Voshart starał się uwzględnić w swoim projekcie tylko te popiersia władców Rzymu, które powstały jeszcze za życia konkretnego cesarza oraz takie, które były wykonane na tle innych najlepiej. A w jaki sposób człowiek ten nadał twarzom władców barwy? Operator filmowy albo przekazywał algorytmom narzędzia Artbreeder zdjęcie, do którego te miały odnieść się opracowując modele twarzy Rzymian, albo pozwalał im „zgadywać”, jak rozprowadzić poszczególne odcienie różnych kolorów na obrazach, aby skóra i włosy władców wyglądały realistycznie.
Nietypowe zajęcie
Projekt Vosharta, który powstał jako odskocznia od kwarantanny w związku z trwającą pandemią, był niezwykle pracochłonny. Mężczyzna potrzebował aż dwóch miesięcy, aby zebrać zdjęcia wszystkich rzeźb i inne źródła, które zamierzał wykorzystać do odtworzenia twarzy cesarzy Rzymu. Przygotowanie każdego z portretu zajęło mu średnio 15 do 16 godzin, a w sumie przygotował on kilkadziesiąt takich portretów – aż 54.
Kaligula, trzeci cesarz rzymski. | Źródło: Voshart
Voshart nie ukrywa, że nie jest specjalistą w dziedzinie historii Rzymu, a tym bardziej jego władców. To było jednak ogromną zaletą podczas pracy nad projektem. Niewiedza na temat cesarzów Rzymu pozwoliła mu odtworzyć ich twarze bez jakichkolwiek uprzedzeń.

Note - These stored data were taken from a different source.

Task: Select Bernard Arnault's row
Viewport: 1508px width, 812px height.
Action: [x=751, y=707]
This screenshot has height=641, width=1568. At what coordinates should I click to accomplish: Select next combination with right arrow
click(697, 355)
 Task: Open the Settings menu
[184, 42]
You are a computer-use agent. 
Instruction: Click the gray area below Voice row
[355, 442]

„W rekonstrukcji kryminalistycznej potrzebne są na przykład tylko istotne informacje o włosach, skórze, znanych bliznach i innych cechach fizycznych.”, wyjaśnił Voshart. „Znajomość aspektów osobowości może wywrzeć na artystę negatywny wpływ, prowadząc do stworzenia portretu odzwierciedlającego wypaczone postrzeganie jego bohatera.”
Wszystkie portrety stworzone przez Vosharta znajdziecie na jego stronie internetowej. Co ciekawe, portrety te można kupić w sklepie Etsy i przyozdobić nimi dom czy biuro.